EXCERPTED DATA Start Marker

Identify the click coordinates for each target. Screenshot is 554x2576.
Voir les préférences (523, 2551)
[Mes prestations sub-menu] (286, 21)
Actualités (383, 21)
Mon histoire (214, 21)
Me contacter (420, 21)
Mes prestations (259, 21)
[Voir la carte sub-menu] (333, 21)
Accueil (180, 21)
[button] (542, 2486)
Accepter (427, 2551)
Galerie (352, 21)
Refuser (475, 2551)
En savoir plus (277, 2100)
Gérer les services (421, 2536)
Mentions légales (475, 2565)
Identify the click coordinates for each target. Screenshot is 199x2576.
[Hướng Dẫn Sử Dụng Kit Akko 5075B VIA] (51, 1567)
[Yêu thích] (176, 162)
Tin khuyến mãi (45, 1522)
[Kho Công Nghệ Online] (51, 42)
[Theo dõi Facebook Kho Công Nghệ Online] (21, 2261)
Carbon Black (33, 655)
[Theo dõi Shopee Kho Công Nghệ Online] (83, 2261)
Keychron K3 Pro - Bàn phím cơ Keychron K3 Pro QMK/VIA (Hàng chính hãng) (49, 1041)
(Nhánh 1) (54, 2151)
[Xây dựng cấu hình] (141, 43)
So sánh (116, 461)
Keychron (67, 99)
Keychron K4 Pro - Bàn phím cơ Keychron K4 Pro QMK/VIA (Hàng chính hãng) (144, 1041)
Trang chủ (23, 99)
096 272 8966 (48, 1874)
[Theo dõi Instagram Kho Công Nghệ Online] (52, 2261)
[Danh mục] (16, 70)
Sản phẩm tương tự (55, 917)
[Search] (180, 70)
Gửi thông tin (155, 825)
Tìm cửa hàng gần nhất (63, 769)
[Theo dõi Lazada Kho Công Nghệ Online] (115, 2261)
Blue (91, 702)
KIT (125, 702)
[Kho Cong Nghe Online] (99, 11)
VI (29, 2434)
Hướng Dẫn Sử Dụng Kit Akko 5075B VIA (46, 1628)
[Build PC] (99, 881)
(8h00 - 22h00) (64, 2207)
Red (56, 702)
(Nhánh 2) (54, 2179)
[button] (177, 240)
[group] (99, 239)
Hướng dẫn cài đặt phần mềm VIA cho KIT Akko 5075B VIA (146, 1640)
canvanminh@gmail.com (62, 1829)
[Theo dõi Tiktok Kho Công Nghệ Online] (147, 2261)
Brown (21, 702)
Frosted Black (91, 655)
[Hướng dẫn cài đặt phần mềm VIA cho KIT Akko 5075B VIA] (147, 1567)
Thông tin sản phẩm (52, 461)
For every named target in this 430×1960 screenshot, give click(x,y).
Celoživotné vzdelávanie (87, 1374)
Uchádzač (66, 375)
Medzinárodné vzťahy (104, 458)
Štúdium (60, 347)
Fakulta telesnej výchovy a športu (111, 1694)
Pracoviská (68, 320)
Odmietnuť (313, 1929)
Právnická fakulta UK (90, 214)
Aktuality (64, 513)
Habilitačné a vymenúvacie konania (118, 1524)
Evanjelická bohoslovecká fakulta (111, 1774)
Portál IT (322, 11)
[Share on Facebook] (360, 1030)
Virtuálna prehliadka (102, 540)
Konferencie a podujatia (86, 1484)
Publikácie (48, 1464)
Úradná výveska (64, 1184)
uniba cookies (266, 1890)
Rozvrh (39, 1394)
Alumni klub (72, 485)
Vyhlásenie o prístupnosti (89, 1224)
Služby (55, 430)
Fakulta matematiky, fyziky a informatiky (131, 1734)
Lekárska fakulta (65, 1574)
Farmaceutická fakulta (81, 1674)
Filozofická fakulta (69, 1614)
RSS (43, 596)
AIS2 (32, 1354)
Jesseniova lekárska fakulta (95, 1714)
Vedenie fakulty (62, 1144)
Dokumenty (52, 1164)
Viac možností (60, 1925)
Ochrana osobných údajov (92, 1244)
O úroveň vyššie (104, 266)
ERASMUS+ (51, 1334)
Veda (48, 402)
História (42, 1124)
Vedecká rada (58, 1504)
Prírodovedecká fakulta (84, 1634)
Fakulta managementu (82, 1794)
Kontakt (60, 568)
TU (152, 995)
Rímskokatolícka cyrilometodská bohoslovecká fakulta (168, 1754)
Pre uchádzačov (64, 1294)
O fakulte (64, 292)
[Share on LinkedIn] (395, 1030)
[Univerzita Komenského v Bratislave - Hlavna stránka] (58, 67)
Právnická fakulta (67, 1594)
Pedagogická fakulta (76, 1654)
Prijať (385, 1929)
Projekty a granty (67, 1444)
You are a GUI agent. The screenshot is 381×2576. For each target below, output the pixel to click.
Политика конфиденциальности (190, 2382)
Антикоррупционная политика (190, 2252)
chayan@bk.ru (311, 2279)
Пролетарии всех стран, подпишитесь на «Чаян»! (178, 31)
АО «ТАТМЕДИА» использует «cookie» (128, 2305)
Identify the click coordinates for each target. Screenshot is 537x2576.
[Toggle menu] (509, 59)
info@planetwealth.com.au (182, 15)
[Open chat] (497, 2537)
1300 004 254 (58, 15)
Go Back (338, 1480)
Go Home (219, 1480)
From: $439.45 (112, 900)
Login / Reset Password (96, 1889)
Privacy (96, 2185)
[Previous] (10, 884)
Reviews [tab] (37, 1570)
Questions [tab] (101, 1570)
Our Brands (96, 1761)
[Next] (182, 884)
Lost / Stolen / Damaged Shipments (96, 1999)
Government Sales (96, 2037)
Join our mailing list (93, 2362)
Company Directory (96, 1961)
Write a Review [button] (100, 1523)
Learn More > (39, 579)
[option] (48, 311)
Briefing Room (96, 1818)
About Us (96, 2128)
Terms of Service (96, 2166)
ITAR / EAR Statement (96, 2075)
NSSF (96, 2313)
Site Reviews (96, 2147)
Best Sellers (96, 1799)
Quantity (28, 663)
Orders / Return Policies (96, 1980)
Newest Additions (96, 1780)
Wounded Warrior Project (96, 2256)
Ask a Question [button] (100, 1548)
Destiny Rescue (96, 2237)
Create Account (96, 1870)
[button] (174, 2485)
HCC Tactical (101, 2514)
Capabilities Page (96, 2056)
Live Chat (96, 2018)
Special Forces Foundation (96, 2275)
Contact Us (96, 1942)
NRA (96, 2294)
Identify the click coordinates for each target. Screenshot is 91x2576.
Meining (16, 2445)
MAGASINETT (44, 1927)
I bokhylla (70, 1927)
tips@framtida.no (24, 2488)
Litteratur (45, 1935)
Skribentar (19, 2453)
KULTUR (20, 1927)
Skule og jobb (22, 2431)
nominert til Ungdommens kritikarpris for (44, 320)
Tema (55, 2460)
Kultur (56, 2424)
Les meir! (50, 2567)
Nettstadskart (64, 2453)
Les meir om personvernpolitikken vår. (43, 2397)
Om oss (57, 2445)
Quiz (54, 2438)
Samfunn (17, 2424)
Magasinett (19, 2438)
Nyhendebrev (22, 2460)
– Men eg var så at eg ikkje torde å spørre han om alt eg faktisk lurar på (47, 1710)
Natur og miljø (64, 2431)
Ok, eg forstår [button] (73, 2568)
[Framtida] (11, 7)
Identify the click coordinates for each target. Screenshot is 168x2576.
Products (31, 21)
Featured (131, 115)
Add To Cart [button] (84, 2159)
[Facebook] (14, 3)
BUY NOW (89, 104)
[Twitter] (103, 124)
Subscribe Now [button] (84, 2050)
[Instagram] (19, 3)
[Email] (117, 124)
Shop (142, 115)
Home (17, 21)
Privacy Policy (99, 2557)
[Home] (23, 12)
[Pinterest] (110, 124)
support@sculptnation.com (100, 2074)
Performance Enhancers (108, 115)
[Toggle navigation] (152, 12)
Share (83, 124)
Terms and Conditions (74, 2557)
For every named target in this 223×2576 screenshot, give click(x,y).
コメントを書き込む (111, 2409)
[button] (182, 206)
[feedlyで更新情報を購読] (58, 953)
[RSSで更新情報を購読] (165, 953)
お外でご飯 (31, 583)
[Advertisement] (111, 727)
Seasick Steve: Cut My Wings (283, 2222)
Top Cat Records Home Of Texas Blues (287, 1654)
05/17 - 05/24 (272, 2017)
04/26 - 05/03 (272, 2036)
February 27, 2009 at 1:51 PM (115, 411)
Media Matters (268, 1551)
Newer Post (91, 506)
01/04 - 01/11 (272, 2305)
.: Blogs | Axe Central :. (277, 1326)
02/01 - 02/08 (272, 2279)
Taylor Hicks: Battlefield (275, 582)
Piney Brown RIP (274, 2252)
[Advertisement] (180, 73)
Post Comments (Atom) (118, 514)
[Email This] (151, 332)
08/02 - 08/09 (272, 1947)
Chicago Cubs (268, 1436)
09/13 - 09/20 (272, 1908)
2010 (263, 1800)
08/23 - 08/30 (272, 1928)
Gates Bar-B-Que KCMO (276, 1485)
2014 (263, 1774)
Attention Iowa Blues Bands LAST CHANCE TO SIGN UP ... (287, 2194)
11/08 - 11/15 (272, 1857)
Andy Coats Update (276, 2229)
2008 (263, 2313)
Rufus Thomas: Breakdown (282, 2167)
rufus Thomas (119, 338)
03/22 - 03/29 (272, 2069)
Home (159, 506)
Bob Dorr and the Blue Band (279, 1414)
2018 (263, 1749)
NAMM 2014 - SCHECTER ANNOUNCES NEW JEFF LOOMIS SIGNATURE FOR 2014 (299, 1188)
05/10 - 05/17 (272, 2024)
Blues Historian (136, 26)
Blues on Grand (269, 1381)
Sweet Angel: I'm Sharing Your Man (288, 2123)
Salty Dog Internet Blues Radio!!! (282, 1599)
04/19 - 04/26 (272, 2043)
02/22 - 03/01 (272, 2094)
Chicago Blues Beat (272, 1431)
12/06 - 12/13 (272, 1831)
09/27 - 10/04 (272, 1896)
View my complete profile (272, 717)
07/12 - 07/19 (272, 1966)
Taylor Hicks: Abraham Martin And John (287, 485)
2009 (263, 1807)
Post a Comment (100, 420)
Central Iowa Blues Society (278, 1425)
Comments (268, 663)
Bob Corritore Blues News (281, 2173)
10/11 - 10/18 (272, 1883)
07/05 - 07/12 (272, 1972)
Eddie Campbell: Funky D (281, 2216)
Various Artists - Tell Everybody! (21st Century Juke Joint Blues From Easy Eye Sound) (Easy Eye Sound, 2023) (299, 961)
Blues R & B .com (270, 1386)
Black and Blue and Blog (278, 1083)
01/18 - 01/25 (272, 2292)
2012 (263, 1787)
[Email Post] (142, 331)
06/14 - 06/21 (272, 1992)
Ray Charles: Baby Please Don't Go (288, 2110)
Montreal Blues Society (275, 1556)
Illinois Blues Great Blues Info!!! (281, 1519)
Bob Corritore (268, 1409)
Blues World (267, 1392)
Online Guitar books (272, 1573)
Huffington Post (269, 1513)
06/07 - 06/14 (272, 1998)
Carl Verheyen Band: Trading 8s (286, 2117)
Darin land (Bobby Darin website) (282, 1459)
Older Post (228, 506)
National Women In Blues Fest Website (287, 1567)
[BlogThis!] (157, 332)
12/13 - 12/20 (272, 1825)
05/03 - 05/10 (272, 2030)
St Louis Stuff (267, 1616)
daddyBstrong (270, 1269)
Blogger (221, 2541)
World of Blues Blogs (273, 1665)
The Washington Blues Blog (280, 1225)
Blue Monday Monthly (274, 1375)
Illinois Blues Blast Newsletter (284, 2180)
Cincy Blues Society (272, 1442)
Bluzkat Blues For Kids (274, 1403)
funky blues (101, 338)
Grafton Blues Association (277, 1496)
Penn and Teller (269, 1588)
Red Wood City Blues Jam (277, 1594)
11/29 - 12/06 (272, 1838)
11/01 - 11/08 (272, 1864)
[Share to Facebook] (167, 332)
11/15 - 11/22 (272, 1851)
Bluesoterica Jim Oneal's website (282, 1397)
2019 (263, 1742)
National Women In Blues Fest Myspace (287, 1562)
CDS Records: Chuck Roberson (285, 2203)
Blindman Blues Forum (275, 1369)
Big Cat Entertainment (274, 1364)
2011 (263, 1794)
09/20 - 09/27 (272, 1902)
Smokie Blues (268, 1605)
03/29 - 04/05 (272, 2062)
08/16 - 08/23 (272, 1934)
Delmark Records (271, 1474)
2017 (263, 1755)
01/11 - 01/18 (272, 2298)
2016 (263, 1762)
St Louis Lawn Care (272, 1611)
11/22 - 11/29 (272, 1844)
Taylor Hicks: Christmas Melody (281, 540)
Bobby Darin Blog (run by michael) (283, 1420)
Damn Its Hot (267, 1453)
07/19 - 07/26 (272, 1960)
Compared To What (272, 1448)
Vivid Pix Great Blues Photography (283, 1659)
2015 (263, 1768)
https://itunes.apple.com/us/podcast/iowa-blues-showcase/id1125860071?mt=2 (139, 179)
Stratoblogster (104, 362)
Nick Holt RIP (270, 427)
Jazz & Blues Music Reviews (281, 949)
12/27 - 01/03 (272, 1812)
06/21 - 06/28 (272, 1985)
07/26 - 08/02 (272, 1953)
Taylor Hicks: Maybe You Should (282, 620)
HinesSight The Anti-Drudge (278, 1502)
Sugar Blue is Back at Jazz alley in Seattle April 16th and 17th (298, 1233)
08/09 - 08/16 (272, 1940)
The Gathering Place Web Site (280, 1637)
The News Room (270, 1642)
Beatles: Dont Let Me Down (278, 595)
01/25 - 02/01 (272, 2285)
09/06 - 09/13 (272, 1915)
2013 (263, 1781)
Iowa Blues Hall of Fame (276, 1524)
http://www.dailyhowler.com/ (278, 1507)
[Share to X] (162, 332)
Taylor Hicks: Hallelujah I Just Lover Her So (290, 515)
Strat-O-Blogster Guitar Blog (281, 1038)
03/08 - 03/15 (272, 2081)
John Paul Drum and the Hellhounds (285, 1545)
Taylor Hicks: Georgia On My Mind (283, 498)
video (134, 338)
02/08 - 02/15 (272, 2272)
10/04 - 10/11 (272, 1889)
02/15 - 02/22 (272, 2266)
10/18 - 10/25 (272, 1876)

EXCERPTED DATA End Marker

- TASK DETAILS
Each line from the one containing "07/26 - 08/02 (272, 1953)" to the last line above must be returned exactly, and no line outside that range.

- RESPONSE TO THIS TASK
07/26 - 08/02 (272, 1953)
Taylor Hicks: Maybe You Should (282, 620)
HinesSight The Anti-Drudge (278, 1502)
Sugar Blue is Back at Jazz alley in Seattle April 16th and 17th (298, 1233)
08/09 - 08/16 (272, 1940)
The Gathering Place Web Site (280, 1637)
The News Room (270, 1642)
Beatles: Dont Let Me Down (278, 595)
01/25 - 02/01 (272, 2285)
09/06 - 09/13 (272, 1915)
2013 (263, 1781)
Iowa Blues Hall of Fame (276, 1524)
http://www.dailyhowler.com/ (278, 1507)
[Share to X] (162, 332)
Taylor Hicks: Hallelujah I Just Lover Her So (290, 515)
Strat-O-Blogster Guitar Blog (281, 1038)
03/08 - 03/15 (272, 2081)
John Paul Drum and the Hellhounds (285, 1545)
Taylor Hicks: Georgia On My Mind (283, 498)
video (134, 338)
02/08 - 02/15 (272, 2272)
10/04 - 10/11 (272, 1889)
02/15 - 02/22 (272, 2266)
10/18 - 10/25 (272, 1876)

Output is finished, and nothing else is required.